Reputation: 37
I have made a simple JList with 4 options, and I have a JTextField beside the JList. How can I get the user's choice from the JList to be displayed in the JTextField? (Code has been edited to include Listener class)
import javax.swing.*;
import java.awt.*;
import java.awt.event.*;
public class JListExample extends JFrame
{
private JPanel p1, p2;
private JList jList; // instance variables
private JScrollPane scrollPane;
private JTextField jtfChoice;
public JListExample() // constructor
{
String[] itemList = {"alpla", "beta", "gamma", "delta", "omega"}; // array of Strings for list of items
jList = new JList(itemList);
jList.setSelectedIndex(1); // default item selected
jList.setVisibleRowCount(3); // no. of visible rows
jList.setSize(220, 200);
p1 = new JPanel();
p1.add(jtfChoice = new JTextField(8), BorderLayout.CENTER);
p2 = new JPanel();
p2.add(scrollPane = new JScrollPane(jList), BorderLayout.WEST);
p2.add(p1);
add(p2, BorderLayout.EAST);
ListenerClass ListSelectionListener = new ListenerClass();
jList.addListSelection(listener);
}
public static void main(String[] args)
{
JListExample frame = new JListExample(); // new frame object
frame.setTitle("JList Example"); // set frame title
frame.pack(); // sizes the frame so components fit frame
frame.setDefaultCloseOperation(JFrame.EXIT_ON_CLOSE); // ends program on frame closing
frame.setLocationRelativeTo(null); // centre frame
frame.setVisible(true); // make frame visible
}
private class ListenerClass implements ListSelectionListener
{
public void valueChanged(ListSelectionEvent e)
{
JTextField.setText();
}
}
}
Upvotes: 1
Views: 5180
Reputation: 4311
You're referencing the class name, not the variable:
JTextField.setText();
What you want is:
jtfChoice.setText();
Also, you're importing the awt
events, when you should be importing the swing
events:
import javax.swing.event.*;
Also, you never declare listener
:
ListenerClass ListSelectionListener = new ListenerClass();
jList.addListSelection(listener); //listener doesn't exist
Here's what you should be doing:
ListenerClass listener = new ListenerClass();
jList.addListSelectionListener(listener);
All told, the final, functional class looks like this:
import javax.swing.*;
import javax.swing.event.*;
import java.awt.*;
public class JListExample extends JFrame {
private JPanel p1, p2;
private JList jList;
private JScrollPane scrollPane;
private JTextField jtfChoice;
public JListExample() // constructor
{
String[] itemList = {"alpla", "beta", "gamma", "delta", "omega"};
jList = new JList(itemList);
jList.setSelectedIndex(1);
jList.setVisibleRowCount(3);
jList.setSize(220, 200);
p1 = new JPanel();
p1.add(jtfChoice = new JTextField(8), BorderLayout.CENTER);
p2 = new JPanel();
p2.add(scrollPane = new JScrollPane(jList), BorderLayout.WEST);
p2.add(p1);
add(p2, BorderLayout.EAST);
ListenerClass listener = new ListenerClass();
jList.addListSelectionListener(listener);
}
public static void main(String[] args) {
JListExample frame = new JListExample();
frame.setTitle("JList Example");
frame.pack();
frame.setDefaultCloseOperation(JFrame.EXIT_ON_CLOSE);
frame.setLocationRelativeTo(null);
frame.setVisible(true);
}
private class ListenerClass implements ListSelectionListener {
public void valueChanged(ListSelectionEvent e) {
jtfChoice.setText(jList.getSelectedValue().toString());
}
}
}
On a completely unrelated note: your comments don't really add anything.
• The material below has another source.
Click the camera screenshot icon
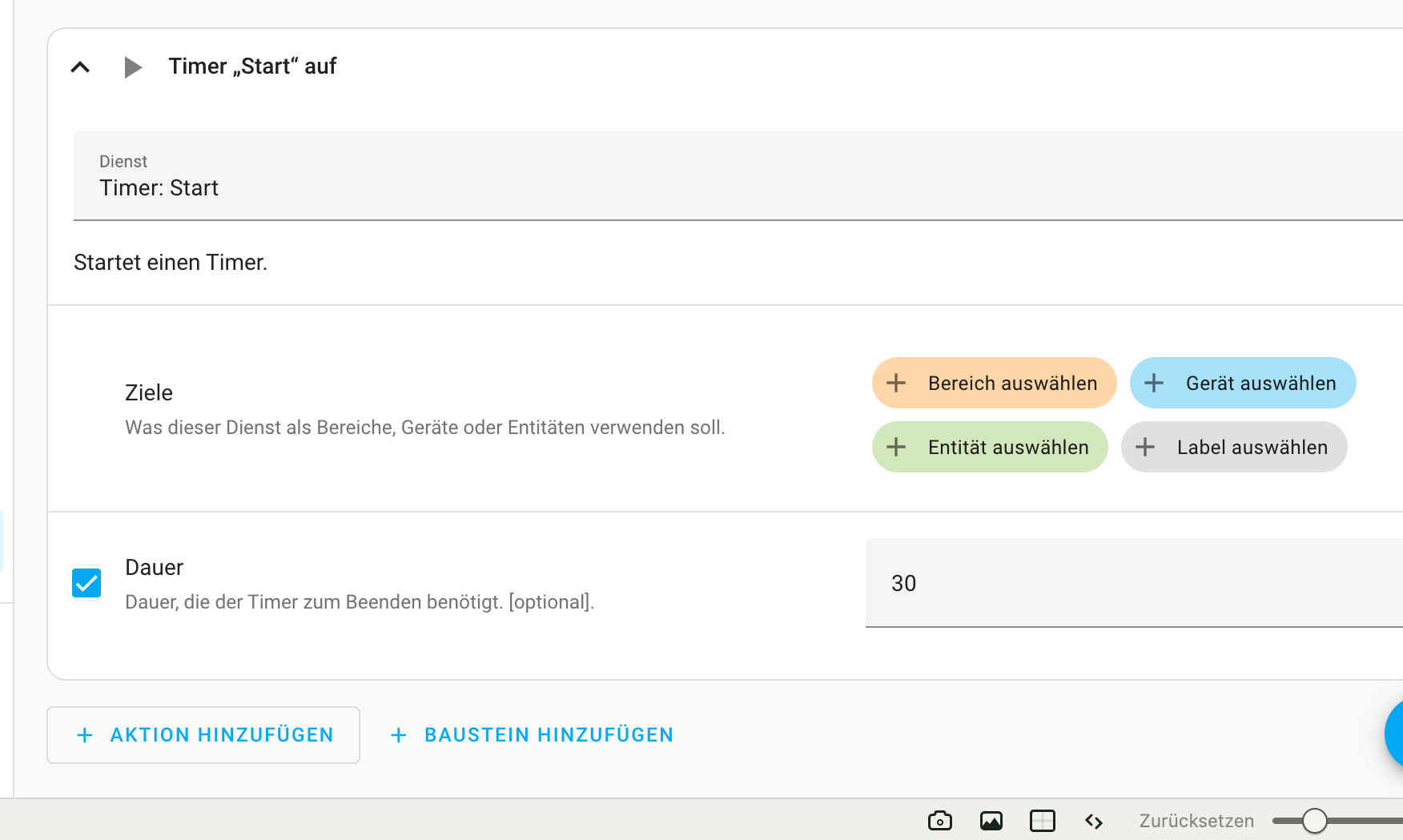 [x=940, y=821]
When you say something like:
frame.setDefaultCloseOperation(JFrame.EXIT_ON_CLOSE); // ends program on frame closing
All you're doing is duplicating what the code already says. Good code should be self-documenting, and comments should explain the why and the how, not the what.
Upvotes: 2
Reputation: 1306
You can simply add a ListSelectionListener within which you could have it update the JTextField.